Dane Baptiste is a confident performer. Neither annoyingly cocky nor desperate to please, he has the easy knack of interacting with his audience, verbally bouncing off them to great comic effect. That said, he has a specific story to tell; the show is called Citizen Dane for a reason. The spine of this show is his own life, focused most sharply on his ongoing quest to find a way and a place in which he could “fit in”; a process which involved attempting to find the right kind of role models and heroes to confirm his own his place in the world.
Nuanced, thoughtful, and sharper than you might think, he’s a talent who is definitely on the way up.

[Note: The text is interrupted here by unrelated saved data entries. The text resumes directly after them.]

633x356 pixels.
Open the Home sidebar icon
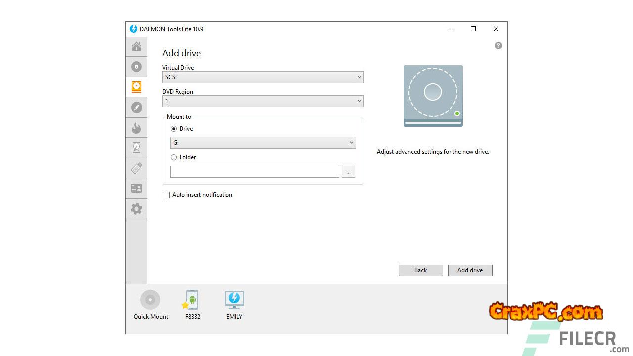[136, 46]
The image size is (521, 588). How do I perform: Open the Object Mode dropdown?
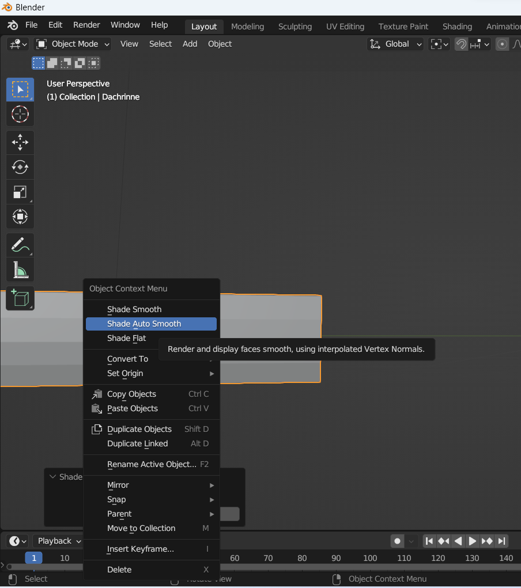(73, 44)
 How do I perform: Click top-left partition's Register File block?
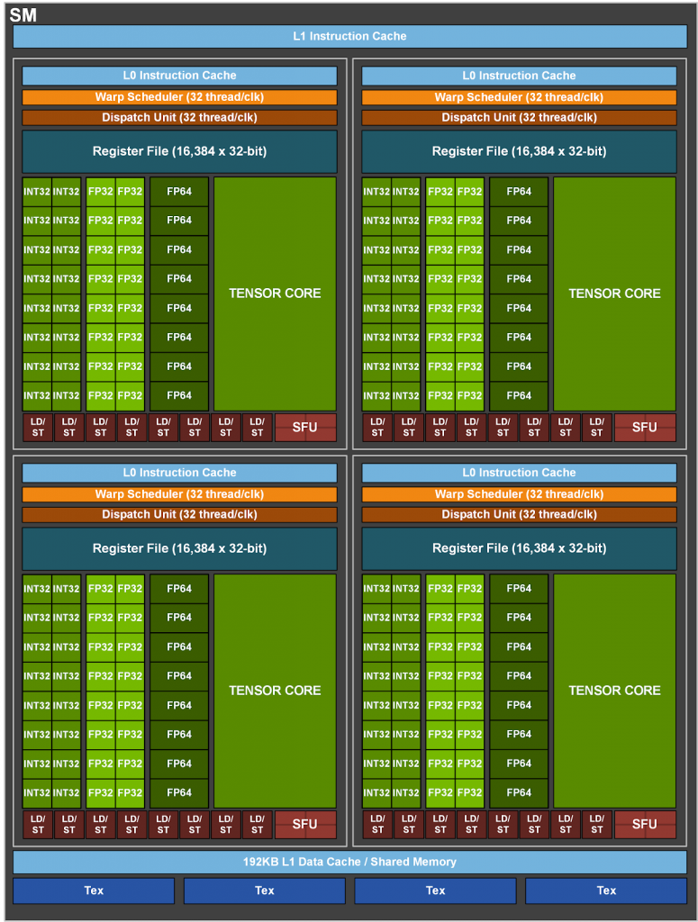[x=179, y=151]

Arguably, much of Baptiste’s material could be described as standard stand-up fare; a lot of what he covers is about relationships (especially within families), job applications , and his youthful “chocolate chip on the shoulder”. Oh, and human (especially male) genitalia, of course. Yet his presentation is both personal and mellow, though this shouldn’t lull you into a false sense of security. Baptiste can still throw you some genuinely wonderful observations that are best heard in their original context. And he’s already gifted when it comes to confounding audience expectations about where a particular story might go.

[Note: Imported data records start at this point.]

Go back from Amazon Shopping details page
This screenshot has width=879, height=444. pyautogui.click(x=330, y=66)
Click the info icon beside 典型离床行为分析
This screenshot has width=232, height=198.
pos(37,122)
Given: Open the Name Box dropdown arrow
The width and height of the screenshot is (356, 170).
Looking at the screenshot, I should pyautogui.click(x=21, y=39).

Given his background—his parents emigrated from Grenada to the UK in the 1960s—Baptiste necessarily touches on racism, easily unpicking the simplistic fears arising from immigration-inspired xenophobia which appears to be rising in parts of the UK. And he also accepts the materialistic personality of his childhood self.
The picture you have of Baptiste by the close of this show is of a man with his head firmly on his shoulders, who has come to some conclusions about life but is still prepared to learn and to then share what he has learned. Nuanced, thoughtful, and sharper than you might think, he’s a talent who is definitely on the way up. That this is his first solo Edinburgh show is quite remarkable.